**所给摘录:**
※

数据结构C语言—算术表达式求值[栈|中缀表达式法](采用双顺序栈实现)【2021-12-31】
【TDTX】
【C99】
【编译与运行环境】64位Windows操作系统,TDM-gcc 4.9.2 64bit编译。
【输入样例】36.8+69-14.5*(25.7-(45.4/2))-3.9#
【注2】采用 中缀表达式法,符合人的直觉。
【注2】采用 float atof(const char* str);函数将数字字符串转为对应的float型的值,再压入OPND栈中。即 实现了多位整数和浮点数表达式的计算。
【问题描述】算术表达式求值问题。
【思路】
1.表达式求值问题中核心问题是实现算符的优先级,使用两个顺序栈分别作为操作数栈和运算符栈的运行工作栈,分别名为: OPND、OPTR。
2.两工作栈的栈底设定为数组 0 位置,栈顶设定为栈顶元素的下一个顺序位置。
【算法思想】
1.首先初始化两个工作栈,其中 OPTR 栈的栈底元素是#,即初始化后立即将#入栈到 OPTR 栈。
2. 依次读入表达式中的字符,是数字字符,将其转化为对应float,当读入到算符字符时先将此float入栈OPND。
3. 若是运算符将 OPTR 栈顶的运算符与当前读入的运算符比较优先级后再执行相应的操作。其中栈顶元素优先级小于读入运算符,将该运算符入栈。
4. 若栈顶元素优先级大于读入运算符,将 OPTR 栈顶元素出栈保存在 theta 中,再让 OPND 出栈两次保存在 a 和 b 中,调用 Operate 函数执行算术运算,结果压入 OPND 中。

※

**任务:** 请将算术表达式求值一文中从“数据结构C语言—算术表达式求”到“名为: OPND、OPTR。”的这段文字一字不差地重新录入。 下面这些行来自另一个来源。

**数据部分:**
※

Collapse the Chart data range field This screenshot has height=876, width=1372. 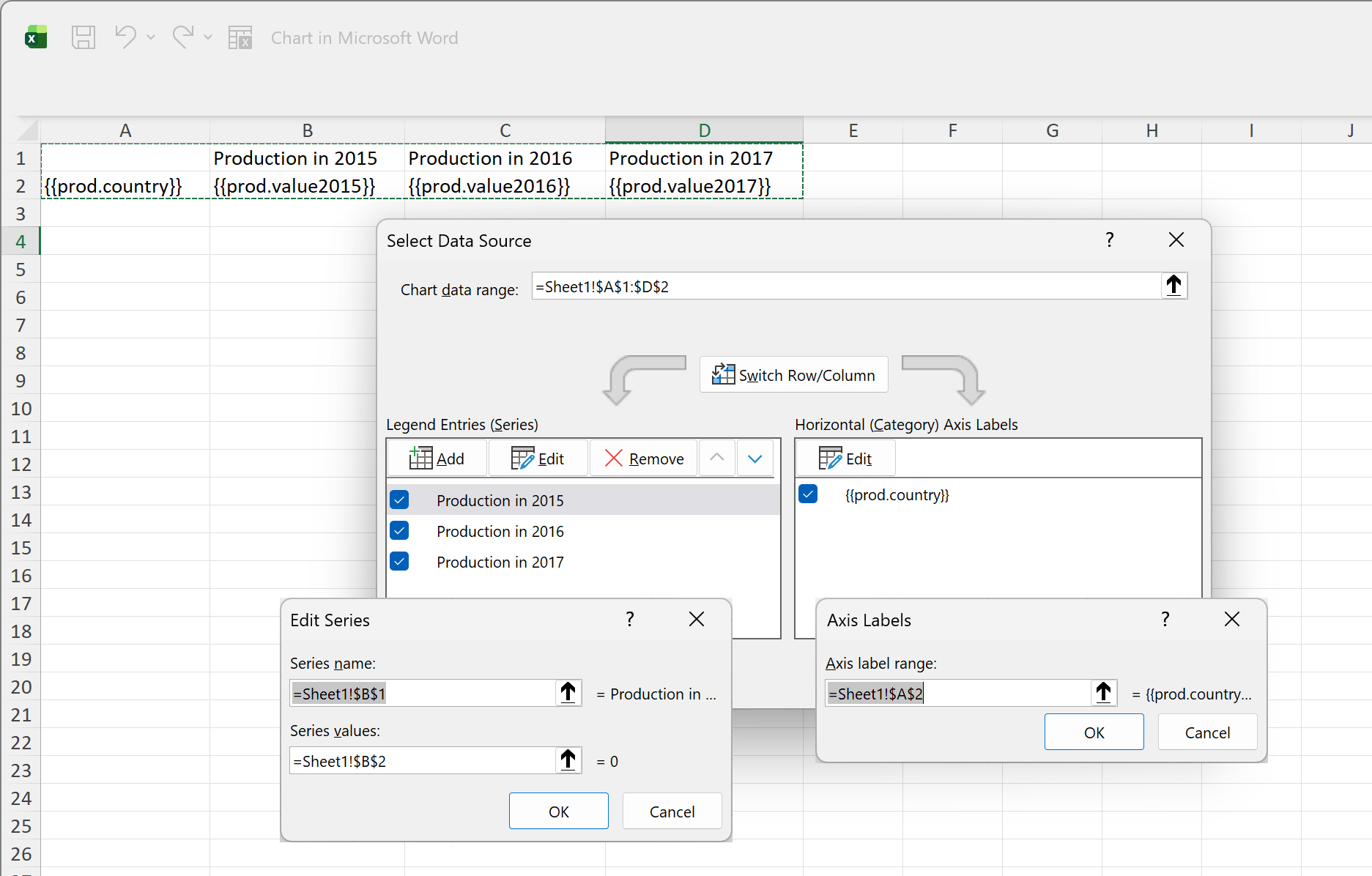point(1174,286)
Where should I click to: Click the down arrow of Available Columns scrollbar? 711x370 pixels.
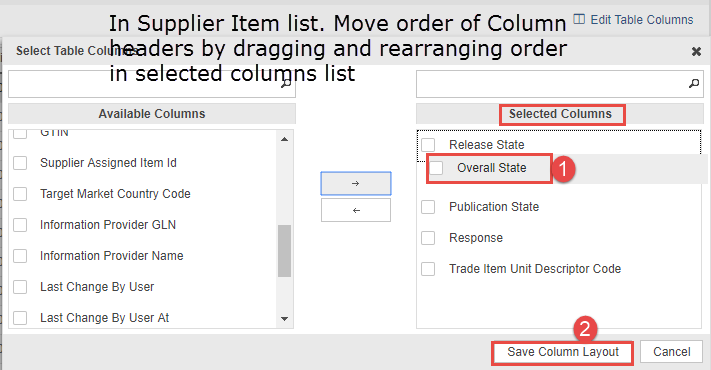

※

**本题答案:**
数据结构C语言—算术表达式求值[栈|中缀表达式法](采用双顺序栈实现)【2021-12-31】
【TDTX】
【C99】
【编译与运行环境】64位Windows操作系统,TDM-gcc 4.9.2 64bit编译。
【输入样例】36.8+69-14.5*(25.7-(45.4/2))-3.9#
【注2】采用 中缀表达式法,符合人的直觉。
【注2】采用 float atof(const char* str);函数将数字字符串转为对应的float型的值,再压入OPND栈中。即 实现了多位整数和浮点数表达式的计算。
【问题描述】算术表达式求值问题。
【思路】
1.表达式求值问题中核心问题是实现算符的优先级,使用两个顺序栈分别作为操作数栈和运算符栈的运行工作栈,分别名为: OPND、OPTR。